WHAT TO WORK ON:
**1)** According to the passage about Biden, in what year did he co-sponsor the Violence Against Women Act?
**2)** Please retype the passage about Biden from "Earlier this month, Biden" up to and including "to the senators.".

PASSAGE GIVEN:
• • •

Of course, abortion has been a difficult issue to navigate for most Catholic Democrats and leaders, and I’m glad he eventually decided to let women be in control of their own bodies (with some limitations). But, the problem is, Biden is now trying to rebut those concerns, telling members of the Delaware Democratic Party that he has “the most progressive record” of anyone running for president. Because of the Trump Administration’s, as well as the new conservative majority on the Supreme Court’s, efforts to restrict access to abortion have heightened concerns among many Democrats that federal protections regarding abortion rights could be chipped away or eventually overturned. The next president of the United States needs to be a dependable ally on abortion issues, and Biden appears unreliable. He’s trying to carve out space for himself as the middle, moderate candidate, but he’s really going to have to get with the times and recognize that standing with abortion rights is the middle, moderate position. I don’t think anyone – maybe not even Biden – knows if he can get there or not.
A couple of decades later, in 1990, then-Senator Biden co-sponsored the Violence Against Women Act in the U.S. Congress. It was (supposed to be) a landmark piece of legislation that changed the way our country responded to domestic violence and sexual assault. But then, in 1991, he served as chair of the Judiciary Committee during the then-Supreme Court nominee Clarence Thomas’ confirmation hearings. Anita Hill, a lawyer and a professor, had accused Thomas of sexually harassing her at two different jobs, and was aggressively questioned by the committee, but, most intriguing, by Biden.
Earlier this month, Biden called Hill to express his regret over “what she endured” while testifying against Thomas. But she left the conversation feeling deeply unsatisfied and declined to interpret his words as a real apology. Hill wasn’t convinced he truly accepts the harm that he caused her and other women who suffered from sexual harassment and gender-based violence, and we shouldn’t be either. He also made a comment about how he “wished he could’ve done something” to make the hearings fairer for her. Most relatively young voters (including myself) weren’t present (or, alive) for the hearings, but it’s essential to recognize that he was in charge of overseeing everyone’s testimony, and how they were presented to the senators.
So he absolutely could have done more. He could have done more to shield Hill from the all-white, all-male members’ attacks (like accusing her of “erotomania,” saying her testimony wasn’t reliable, suggesting she made up the allegations based on the book The Exorcist, etc.). He could have structured the hearings more fairly. He could have not allowed Thomas to testify before and after Hill did. He could have called upon three women to testify about their own experiences with Thomas and office culture. But he didn’t. Biden’s remarks sought to tackle his involvement in the hearings directly, but they also contained some notable omissions. By saying he wishes he could’ve done something, and “I’m sorry for what happened to you,” he failed to confront his own culpability on the issue and the power he had at the time. They’re both absolutely different from saying “I failed to give her the hearing she deserved.”

• • •

EXTRACTED MATERIAL:
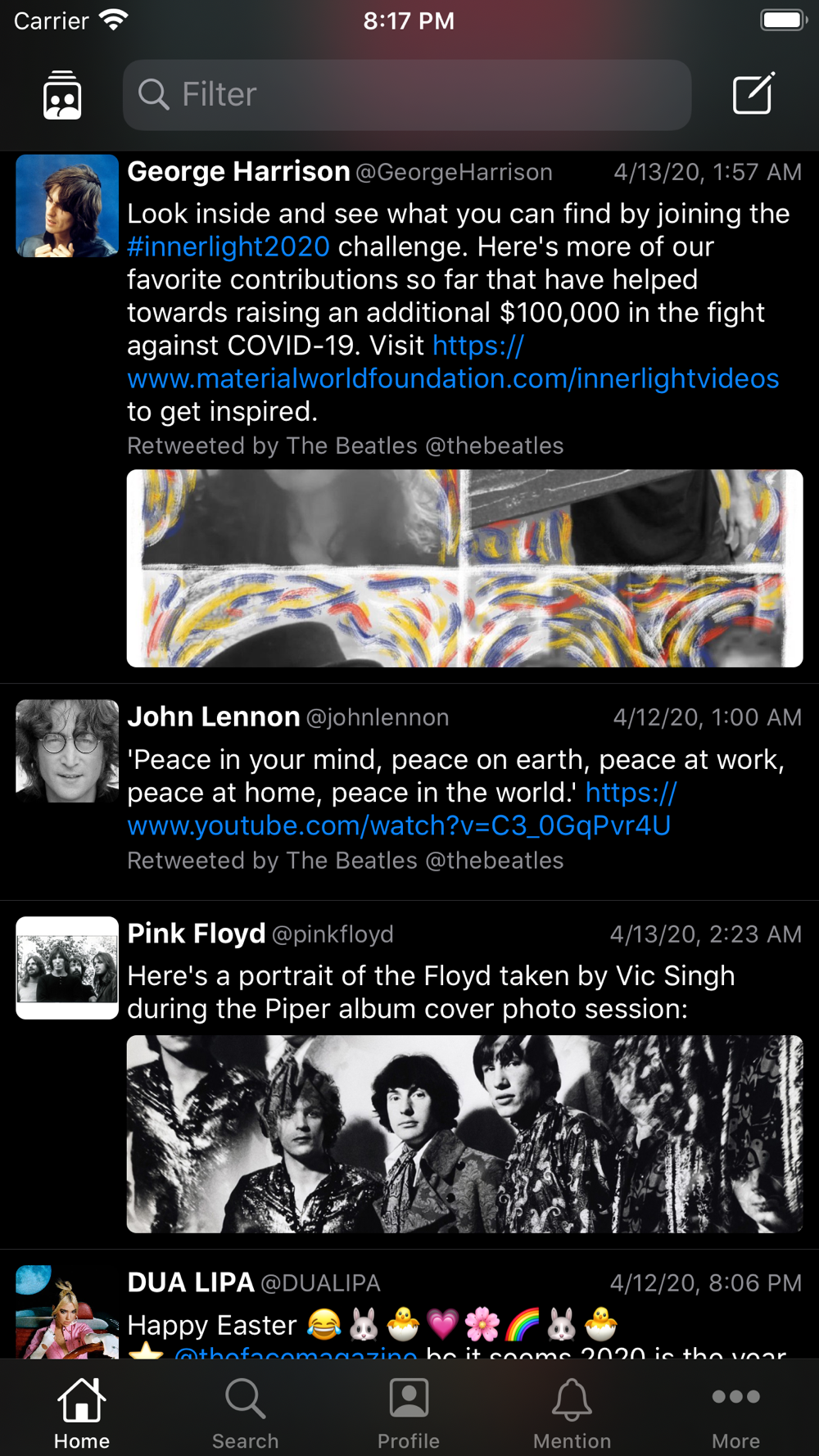The height and width of the screenshot is (1456, 819).
Task: Open the accounts switcher icon
Action: [x=62, y=95]
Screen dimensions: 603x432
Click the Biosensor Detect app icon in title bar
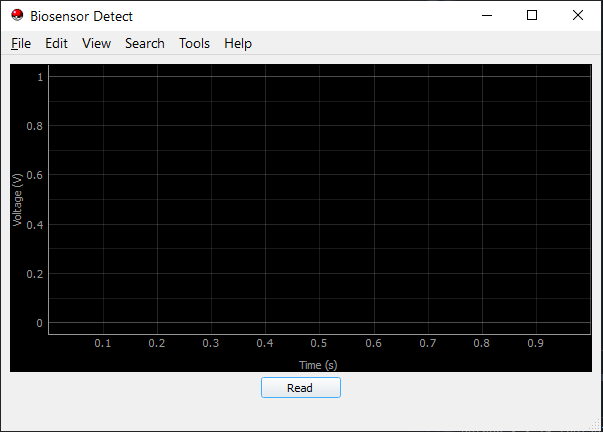[17, 16]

• • •

PER-TASK OUTPUTS:
**1)** 1990

**2)**
Earlier this month, Biden called Hill to express his regret over “what she endured” while testifying against Thomas. But she left the conversation feeling deeply unsatisfied and declined to interpret his words as a real apology. Hill wasn’t convinced he truly accepts the harm that he caused her and other women who suffered from sexual harassment and gender-based violence, and we shouldn’t be either. He also made a comment about how he “wished he could’ve done something” to make the hearings fairer for her. Most relatively young voters (including myself) weren’t present (or, alive) for the hearings, but it’s essential to recognize that he was in charge of overseeing everyone’s testimony, and how they were presented to the senators.